*OBJECTIVE:*
Answer these questions using the text on the Yamaha CS01:
(a) In what year was the original CS01 released?
(b) How many mini keys does the instrument have?
(c) Which two destinations can the modulation destination switch send the LFO output to?

## Begin SOURCE TEXT

Small, but perfectly formed…

Recently repaired one of the smallest analogue (in the main) synthesisers you will come across, the Yamaha CS01.

Yamaha CS01 in all it's simple glory

Yamaha CS01 in all it's simple glory

It can be the source of some very distinctive lead line sounds and is also great fun. This is synthesis at its most basic with only twenty controls (including the Mod and Pitch wheels) and 32 mini keys. There were two versions, the original CS01, released in 1982, which was metalic grey with a light blue labeling and the later CS01-II, released in 1984, that was mainly black with flourescent green lines and an upside down ‘YAMAHA’. I have seen a black version of the Mk1 and rumour has it that there was also an even less common version of the original version in red.

The voice architecture is a single ‘Voltage Controlled Oscillator’, Voltage Controlled Filter and a Voltage Controlled Amplifier with a single Envelope Generator and Low Frequency Oscillator as modulation sources. Having whipped the back off one I have my doubts that the VCO is analogue although the rest of the circuitry looks pretty conventional.

The layout of the front panel from left to right is as follows:-

Controllers: Directly to the left of the keyboard, where you would expect the performance controls, is the Power/Volume control plus the Breath Controller sensitivity controls for VCA and VCF. The Pitch Bend and Modulation wheels are at the back of the panel to the left of the keyboard with a modulation destination switch below them. This switch selects where the LFO output goes, to VCO or the VCF. Sadly the Pitch Bend is only up (sharp).

## End SOURCE TEXT
## Begin RECORDS SUPPLIED

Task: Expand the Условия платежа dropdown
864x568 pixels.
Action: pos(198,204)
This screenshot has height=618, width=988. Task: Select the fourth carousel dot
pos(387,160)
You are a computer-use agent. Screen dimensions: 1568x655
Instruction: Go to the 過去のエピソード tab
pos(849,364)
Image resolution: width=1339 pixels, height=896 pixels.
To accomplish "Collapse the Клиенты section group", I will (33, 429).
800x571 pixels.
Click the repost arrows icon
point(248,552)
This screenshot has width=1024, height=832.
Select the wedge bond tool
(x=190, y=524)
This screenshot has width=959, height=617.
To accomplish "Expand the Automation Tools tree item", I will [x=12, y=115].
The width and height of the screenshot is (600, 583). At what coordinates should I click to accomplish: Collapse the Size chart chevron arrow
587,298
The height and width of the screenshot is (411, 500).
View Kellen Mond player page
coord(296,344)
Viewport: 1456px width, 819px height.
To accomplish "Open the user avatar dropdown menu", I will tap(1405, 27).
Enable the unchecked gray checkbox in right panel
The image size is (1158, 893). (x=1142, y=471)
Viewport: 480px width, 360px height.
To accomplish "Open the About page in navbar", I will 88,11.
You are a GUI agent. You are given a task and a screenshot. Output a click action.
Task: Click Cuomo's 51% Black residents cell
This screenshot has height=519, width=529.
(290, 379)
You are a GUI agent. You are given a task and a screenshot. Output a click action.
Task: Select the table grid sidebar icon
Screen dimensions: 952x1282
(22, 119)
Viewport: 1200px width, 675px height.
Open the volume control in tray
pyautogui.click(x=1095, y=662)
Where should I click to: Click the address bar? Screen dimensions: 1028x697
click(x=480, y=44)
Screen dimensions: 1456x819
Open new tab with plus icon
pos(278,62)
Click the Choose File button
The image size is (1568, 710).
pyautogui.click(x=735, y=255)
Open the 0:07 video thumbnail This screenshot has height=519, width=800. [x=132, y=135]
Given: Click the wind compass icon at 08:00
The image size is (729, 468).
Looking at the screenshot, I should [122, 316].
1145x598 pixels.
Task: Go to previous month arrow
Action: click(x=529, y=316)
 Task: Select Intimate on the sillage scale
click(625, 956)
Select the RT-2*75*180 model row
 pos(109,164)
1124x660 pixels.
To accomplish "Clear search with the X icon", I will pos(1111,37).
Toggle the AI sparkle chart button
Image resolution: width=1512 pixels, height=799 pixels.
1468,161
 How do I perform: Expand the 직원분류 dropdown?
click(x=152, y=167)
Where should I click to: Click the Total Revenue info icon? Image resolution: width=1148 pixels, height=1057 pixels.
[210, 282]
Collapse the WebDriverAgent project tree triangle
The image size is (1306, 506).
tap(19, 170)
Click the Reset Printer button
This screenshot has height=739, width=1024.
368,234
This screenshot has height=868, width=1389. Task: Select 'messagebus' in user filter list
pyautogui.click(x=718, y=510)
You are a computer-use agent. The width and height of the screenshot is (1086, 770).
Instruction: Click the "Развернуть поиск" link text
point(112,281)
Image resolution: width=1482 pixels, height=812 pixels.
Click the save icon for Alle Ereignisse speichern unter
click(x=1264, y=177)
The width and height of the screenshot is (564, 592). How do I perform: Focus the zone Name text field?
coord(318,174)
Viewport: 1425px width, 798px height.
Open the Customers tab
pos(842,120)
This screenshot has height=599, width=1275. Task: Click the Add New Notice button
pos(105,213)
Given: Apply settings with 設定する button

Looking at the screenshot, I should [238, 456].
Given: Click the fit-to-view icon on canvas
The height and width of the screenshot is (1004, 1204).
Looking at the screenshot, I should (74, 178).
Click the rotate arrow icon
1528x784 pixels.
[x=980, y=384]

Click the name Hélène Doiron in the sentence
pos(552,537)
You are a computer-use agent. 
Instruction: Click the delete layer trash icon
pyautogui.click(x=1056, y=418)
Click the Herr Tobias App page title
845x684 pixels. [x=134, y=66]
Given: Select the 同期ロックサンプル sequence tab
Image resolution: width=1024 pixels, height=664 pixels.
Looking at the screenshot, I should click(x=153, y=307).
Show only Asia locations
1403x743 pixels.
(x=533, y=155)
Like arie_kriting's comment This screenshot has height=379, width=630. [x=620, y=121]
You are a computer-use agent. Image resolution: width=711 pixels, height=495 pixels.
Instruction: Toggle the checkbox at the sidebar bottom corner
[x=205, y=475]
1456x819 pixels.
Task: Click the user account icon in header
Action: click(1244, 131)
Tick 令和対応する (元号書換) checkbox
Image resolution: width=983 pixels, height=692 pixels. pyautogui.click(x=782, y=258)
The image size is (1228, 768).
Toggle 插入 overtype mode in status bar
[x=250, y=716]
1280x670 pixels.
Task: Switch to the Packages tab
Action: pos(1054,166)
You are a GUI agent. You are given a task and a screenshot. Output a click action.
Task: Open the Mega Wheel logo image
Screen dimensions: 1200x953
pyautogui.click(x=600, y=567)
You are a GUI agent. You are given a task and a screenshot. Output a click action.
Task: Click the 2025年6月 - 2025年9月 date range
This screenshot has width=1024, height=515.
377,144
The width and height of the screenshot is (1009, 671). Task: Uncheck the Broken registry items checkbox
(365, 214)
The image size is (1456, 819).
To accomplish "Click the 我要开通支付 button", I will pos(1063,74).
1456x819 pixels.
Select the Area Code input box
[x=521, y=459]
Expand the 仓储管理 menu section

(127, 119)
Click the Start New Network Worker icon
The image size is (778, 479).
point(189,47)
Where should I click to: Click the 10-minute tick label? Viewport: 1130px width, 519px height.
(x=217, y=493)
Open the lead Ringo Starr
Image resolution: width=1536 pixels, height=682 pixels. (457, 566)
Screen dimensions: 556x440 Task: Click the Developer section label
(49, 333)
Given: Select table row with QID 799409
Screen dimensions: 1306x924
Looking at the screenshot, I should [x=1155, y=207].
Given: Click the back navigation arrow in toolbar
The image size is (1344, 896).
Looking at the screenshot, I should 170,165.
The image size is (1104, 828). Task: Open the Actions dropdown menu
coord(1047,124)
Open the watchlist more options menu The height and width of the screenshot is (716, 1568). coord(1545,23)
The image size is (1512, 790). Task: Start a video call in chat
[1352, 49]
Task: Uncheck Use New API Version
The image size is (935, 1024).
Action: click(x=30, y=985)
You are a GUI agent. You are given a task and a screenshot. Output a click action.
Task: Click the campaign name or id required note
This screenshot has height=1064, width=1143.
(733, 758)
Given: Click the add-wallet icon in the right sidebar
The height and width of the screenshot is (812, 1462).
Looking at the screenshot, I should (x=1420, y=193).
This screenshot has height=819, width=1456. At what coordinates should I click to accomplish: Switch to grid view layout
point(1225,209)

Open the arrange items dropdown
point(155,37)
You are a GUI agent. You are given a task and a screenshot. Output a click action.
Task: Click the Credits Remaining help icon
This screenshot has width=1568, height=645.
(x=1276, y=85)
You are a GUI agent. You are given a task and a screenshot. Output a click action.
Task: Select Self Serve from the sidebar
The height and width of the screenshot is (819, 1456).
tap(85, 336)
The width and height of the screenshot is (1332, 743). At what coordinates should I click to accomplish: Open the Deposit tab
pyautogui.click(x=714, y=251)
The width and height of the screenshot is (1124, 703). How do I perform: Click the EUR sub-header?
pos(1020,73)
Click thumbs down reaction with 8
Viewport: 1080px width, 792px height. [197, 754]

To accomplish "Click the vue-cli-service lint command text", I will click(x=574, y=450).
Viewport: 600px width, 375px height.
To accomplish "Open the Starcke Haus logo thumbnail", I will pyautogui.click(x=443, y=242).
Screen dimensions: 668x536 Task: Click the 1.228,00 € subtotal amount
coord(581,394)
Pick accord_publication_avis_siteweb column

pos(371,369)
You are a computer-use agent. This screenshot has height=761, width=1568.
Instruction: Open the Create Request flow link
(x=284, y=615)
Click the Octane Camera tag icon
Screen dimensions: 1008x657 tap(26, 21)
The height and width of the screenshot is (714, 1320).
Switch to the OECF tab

## End RECORDS SUPPLIED

*SOLUTION FOR THIS EXERCISE:*
(a) 1982
(b) 32
(c) The VCO or the VCF